One of the greatest needs of young people is the need to feel seen, acknowledged and validated. When this need isn't being met, the trauma can be great. Anger is almost always the result, no matter how subtly it first shows its face. It may show itself as depression, as an eating disorder, as a form of acting out or rebelliousness, or as something more severe.
RAISED EXPECTATIONS
Most of all, children know when they are being seen for their best selves, despite their mistakes and misjudgments. When parents or teachers raise their expectations of a young person by acknowledging his or her potential and goodness, that young person usually will respond with improved behavior and performance. When a juvenile is mistakenly identified with his or her faux pas, the reverse is usually the case.
Even in so-called normal circumstances, children are challenged by family-life conditions in today's society. Many parents have two jobs. When they're not working, one or both are busy attending to their mutual funds or to their golf or tennis games. It is a fact that the average father spends only 7 1/2 minutes a week with his son or daughter.
Combine this inattention, which is a form of emotional abuse, with being picked on by one's peers at school, and the result is always damaging. Add the violence of television, film and video games to the mix, or the turmoil of drugs, and the result may be catastrophic.
For the past 15 years, in Miami-Dade County public schools and alternative classes, and since 1996 in the Florida Department of Juvenile Justice, we've dedicated our personal and professional lives to provide at-risk youth the attention, life-management skills and knowledge that can help them both survive and thrive in our society. Invariably, we've picked up where parents and teachers, for one reason or another, have missed out.
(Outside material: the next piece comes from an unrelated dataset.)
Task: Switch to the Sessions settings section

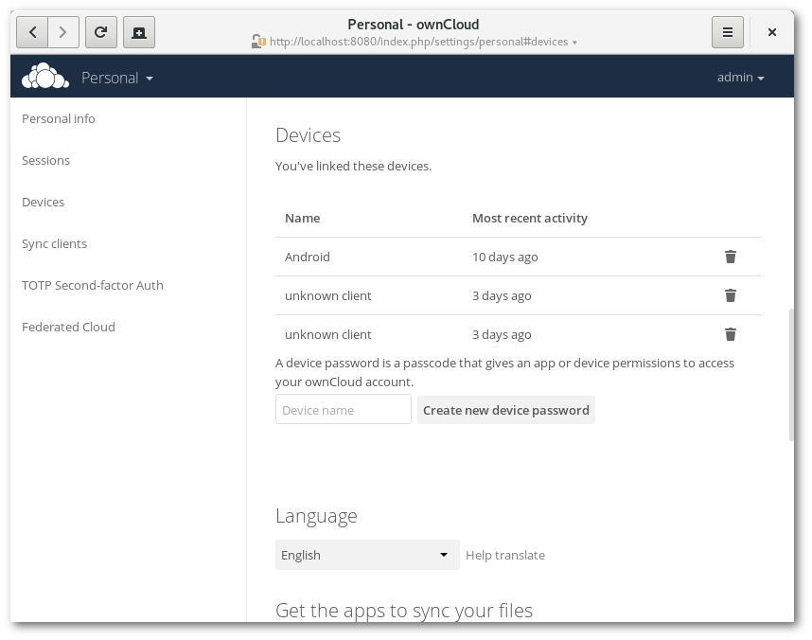Action: click(x=45, y=160)
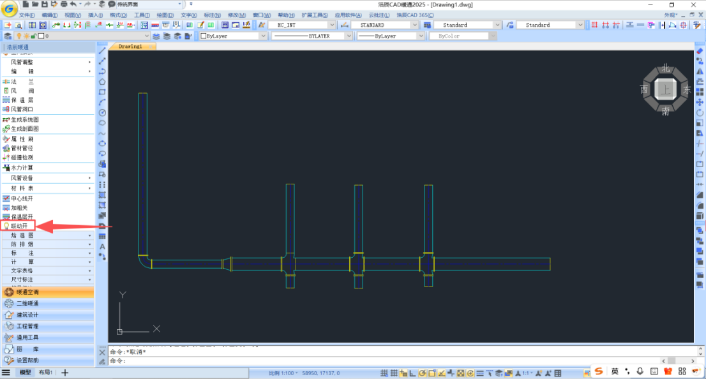Click the 法兰 flange tool

22,82

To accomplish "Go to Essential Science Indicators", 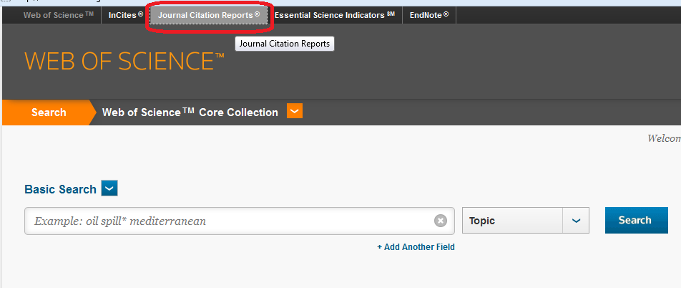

We've developed statistically proven and professionally managed training programs for troubled youth called ARISE Secrets of Success (SOS) [now called Life Management Skills (LMS)] and have developed more than 175 publications, covering 40 life-readiness courses, with 260 life-skill topics.
These programs provide skills in anger management, conflict resolution, how to cope with bullying, self-esteem enhancement, domestic abuse, teen-pregnancy reduction, the tools needed to find and keep a job, how to make good decisions, building a support system, plus lessons on drug, alcohol and tobacco avoidance.
We've learned how to make contact with teenagers, getting them to listen by sneaking in under their radar screens. Our brainstorming and interactive group discussions, dealing with everyday-life issues, get the youngsters actively involved in the learning process. Our approach has contributed to reducing juvenile crime and teenage pregnancy in Florida.
HUG YOUR KIDS If parents and teachers would give their children the quality time, attention, respect and life-skills training they deserve, the number of kids who find their way into juvenile-justice facilities would drastically diminish. Our children cannot be met on the journey of life with expediency, as commodities. They are living, thinking, feeling beings. Love, which includes hugs, also involves making them feel seen and acknowledged, and learning how to listen and communicate. It additionally means nourishing them with the tried-and-true wisdom lessons gained from life's trials and errors.
Put it all of this together, and the child you save may be your own.